Despite concerns over drainage and runoff, a 20,000-square-foot warehouse to be located near Costco in Kahului received approval of a special management area use permit on Tuesday.
The Maui Planning Commission granted West Maui Construction Holdings LLC the permit to develop the warehouse building and conduct improvements on approximately 4.7 acres in the Maui Business Park at 72 Lauo Loop. The warehouse — which was designed to reflect old plantation buildings — will consist of 16 units, in which two of the units will become the business headquarters of the construction company. The remaining units will be available for use by the owner or offered for sale or lease to other businesses, according to a Planning Department report. The building is not in the special management area but a sliver of the property is.
The major concern commissioners had with the project was runoff and drainage in the area close to Kanaha, prompting them to add conditions to the permit relating to runoff and preventing spills.
The commission is requiring the applicant to use pervious materials as feasible in the project to allow water to pass through as well as plan and implement spill prevention control and countermeasures as defined by the U.S. Environmental Protection Agency.
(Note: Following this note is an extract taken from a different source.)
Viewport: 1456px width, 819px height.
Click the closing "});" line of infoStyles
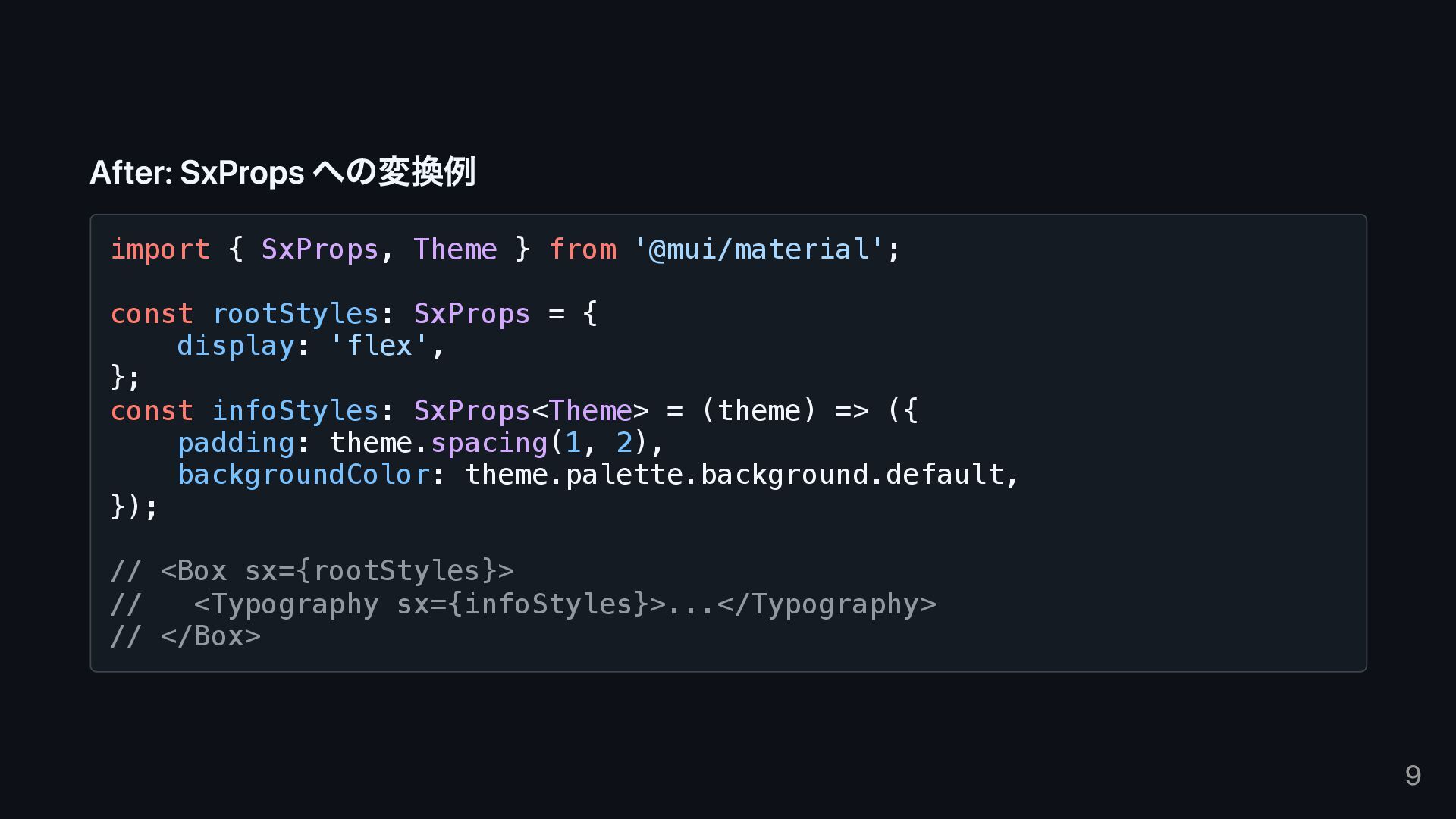click(x=134, y=507)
“Given that the drainage channel leads to Kanaha almost directly, how are you ensuring there is no hazardous materials or chemicals that are going to enter the drainage channel and subsequently Kanaha?” Commissioner Kim Thayer asked consultants.
Rory Frampton, a planning consultant for West Maui Construction Holdings, said there are filters that will be placed on the drainage inlets, which is required now by the new standards of the county Stormwater Management Program. There will be some on-site retention of runoff through a subsurface pipe that will allow for some percolation for the smaller flows or smaller rainflow events.
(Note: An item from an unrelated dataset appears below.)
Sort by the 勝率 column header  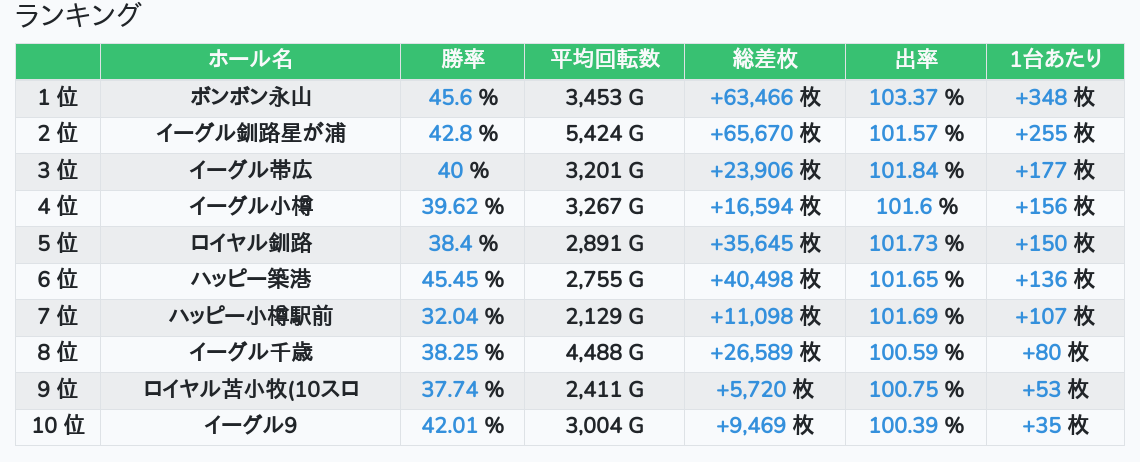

There is also a large grass retention basin adjacent to the property that will allow filtering as well, Frampton said.
Commissioner Mel Hipolito Jr. was concerned about how drainage would be handled coming off of the 20,000-square-foot building during heavy rains.
Hope Builders’ Mark Matsuda, a civil engineer for the project, said runoff from the project will go through the drainage systems and “nothing will directly run through that channel.”
But then Hipolito asked if there could be times there would be overflows.
“A large storm event, that could happen,” Matsuda acknowledged.
Commissioner Kawika Freitas said he liked the design but questioned the 38.6-foot height of the warehouse, saying it will affect the view line.
“It’s going to stand out like a sore thumb. How come it has to be so high?” Freitas asked.
Frampton said it is a two-story building with an open roof up above. He said it is an interior lot and it will not be directly along nearby roads.
When the park is built out, there will be other buildings of similar heights, Frampton added.
Architect for the project Peter Niess of Maui Architectural Group said that instead of having a box-type building, such as those in the nearby areas, this one is “better looking” with windows to add in sunlight to save on electricity along with a bigger roof surface for future photovoltaic panels.
The commission’s other two conditions were to have the applicant use native Hawaiian plants in its landscape plan along with providing parking stalls wider than 8 1/2 feet where possible.
A condition the Planning Department also put on the project includes that construction of the project shall be initiated by April 30, 2025.
The commission voted 7-0 to approve the permit. Newly elected Chairwoman P. Denise La Costa was absent and excused.